***** EXTRAIT CITÉ *****

On se couche tôt car demain ça décolle si tôt qu’on pourrait presque dire tard. Parce que 2h15, « c’est aussi tard qu’il est tôt, et aussi tôt qu’il est tard » (proverbe d’alpiniste). J’essaie de fermer l’oeil, mais les goblins d’en face font un séminaire larynxo-conceptuel qui ressemble plus à une session de bûcheronnage à tronçonneuses 2-temps qu’au lyrisme des anges. Bercé par cette douce mélopée, je décide de faire le Fritz et de gentiment leur dire de fermer leurs moulins à rêcheries. Ils s’exécutent comme des petits soldats. Quel charisme. Dans une autre vie, j’étais un Fritz, c’est sûr.
2h15. Je me fais insulter par mon réveil. Liv et Marion se lèvent au même temps que nous. On déjeune 4kg de biscuits à 4, et on s’arrache. Liv et Marion, c’est des pros. En gros, elles vivent de la montagne. Nous, on vit pour la montagne. Bon, elles aussi. Mais c’est différent, surtout quand on réalise que leur rythme de croisière se situe au bord de notre pic d’acide lactique. En bref, elles partent comme des missiles soviétiques, alors que de notre côté, ça ressemble plutôt à la balistique des lances-pierres pour enfants (3-5 ans selon la notice d’emballage).
La montée de l’arête Sud du Täschhorn n’est pas dure. C’est très souvent une sorte de sente exposée, plutôt qu’une arête dans le sens valaisan/chamoniard du terme (comprendre: c’est pas l’arête du Diable). L’usage de la corde sur ce genre d’itinéraire titille mon asservissement à la déontologie alpine classique. Parce que sur un terrain aussi délité et parfois bien exposé, la pose de protections est non seulement alambiquée, mais également aléatoire. Sans compter qu’elle nous fait perdre un temps considérable. De plus, lorsqu’on est encordé sans protections, un membre de la cordée qui dévisse entraîne quasiment immanquablement l’autre dans sa chute. Ca ne met pas les statistiques de notre côté. Pas besoin d’avoir fait un post-doc en mathématiques pour comprendre: 1 connard en montagne a 1 probabilité X de chuter. En assumant que les 2 connards de la cordée ont le même niveau technique (désolé Luigi), ils ont donc la probabilité 2X de chuter. Bah oui, puisque la corde les lie (juste pour voir si vous suivez). Ajouté à ça le fait qu’il n’y a pas de protections posées… Bah voilà, CQFD: la corde est l’ennemi, et non plus l’ami (pour d’autre démonstration érudite de ce genre, veuillez appeler le 079 442 48 30).

Nos 2 cordées arrivent finalement en même temps au sommet du Täschhorn. Avec Luigi, on s’est fait péter le caisson. Une sorte de trail-running avec les grosses (je parle des chaussures). Et cette fois, le bon Dieu a mis le niveau du congèl’ sur 7 (échelle de 7).

***** DONNÉES *****

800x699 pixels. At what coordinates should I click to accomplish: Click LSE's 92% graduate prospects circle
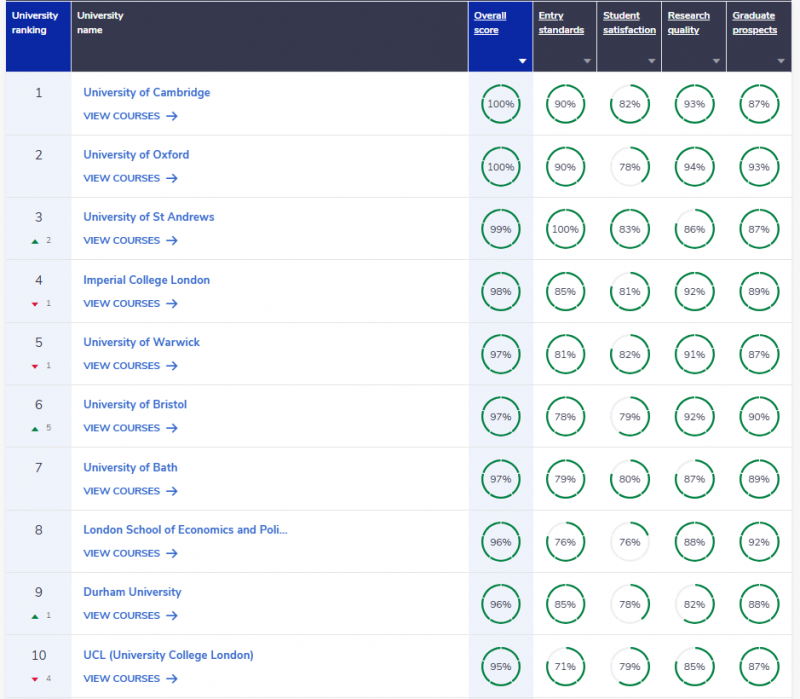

*****

◆ **CONSIGNE**
Poursuivez le récit de l'ascension du Täschhorn au-delà de sa dernière phrase.

◆ **RÉPONSE**
***
5h du matin. Les étoiles brillent. Et si vite elles périssent. Périssent sous l’emprise de l’Astre sacré. Par sa suave brutalité, il efface la nuit. De ses entrailles, naît l’Aurore aux doigts de rose. Une explosion de lumière venant enrichir la palette de blanc, bleu et gris de cet univers de neige, glace et rocs. Déjà, sans prévenir, se faufile gracieusement la Gelée matinale. De sa robe enchantée, elle mord, impose tout et ne répond de rien. Telle la douceur de l’amante, son travail de séduction prépare ton doux et inévitable emprisonnement. Celui qui te rappelle que tu n’as rien à faire ici. Que la Montagne ne se conquière pas, qu’elle tolère juste ta présence.

Aussi, de loin comme de près, se glisse le Silence, acclamant par sa musique le désespoir du possible, comme l’espoir de l’impossible. Le Silence. Celui qui est né avant nous, et qui perdurera après nous. De son cri ardent, il impose le néant. Celui qui nous donne tord avant même que nous soyons. Parce qu’au final, nos considérations de petits hommes ne sont qu’ombre et poussière. Ombre et poussière face à la posture de ce Tout indestructible. De son vocabulaire élusif et pourtant si limpide, il nous dévoile sa paix. Une paix atemporelle, humiliant la courte et insignifiante trajectoire de nos vies.













3h après avoir atteint le sommet du Täschhorn, nous nous retrouvons au sommet du Dom. Après avoir entrepris des courses comme l’Intégrale du Brouillard, l’arête du Diable, ou l’Intégrale de Peuterey, la traversée Täschhorn-Dom nous paraît si courte. Et pourtant, tout est si relatif. Les sorties de demain se nourrissent des rêves d’hier. Les sorties d’hier, sont les inspirations de demain. Et l’alpinisme, l’entreprise d’aujourd’hui.
Si l’engagement en alpinisme est différent de montagne en montagne, de sortie en sortie, il ne reste pas moins l’essence de l’activité alpine. L’engagement, c’est ce que l’alpiniste vient chercher. Avec prudence, humilité, enthousiasme et lucidité, l’alpiniste vient chercher ce qui le met face à ses rêves. Ces douces pensées où s’entrelacent les extrêmes: attirance de vie comme répulsion de mort, excitation de passion comme peur du pas de trop, envie de s’éloigner du quotidien comme volonté de revenir à l’environnement aseptisé et confortable de nos foyers.
Ce n’est pas pour rien que les sorties d’alpinisme ont comme première cotation celle de l’engagement. Sur une traversée techniquement facile comme celle que nous venons d’entreprendre, l’engagement n’en reste pas moins réel. Le triste sort subi sur ce même itinéraire par le prodige Patrick Berhault en est le témoignage. Inspiration d’une génération de grimpeurs et d’alpinistes, Patrick Berhault nous fait part d’un témoignage bien proche de celui de Reinhold Messner. « La montagne n’est ni juste, ni injuste, elle est dangereuse ».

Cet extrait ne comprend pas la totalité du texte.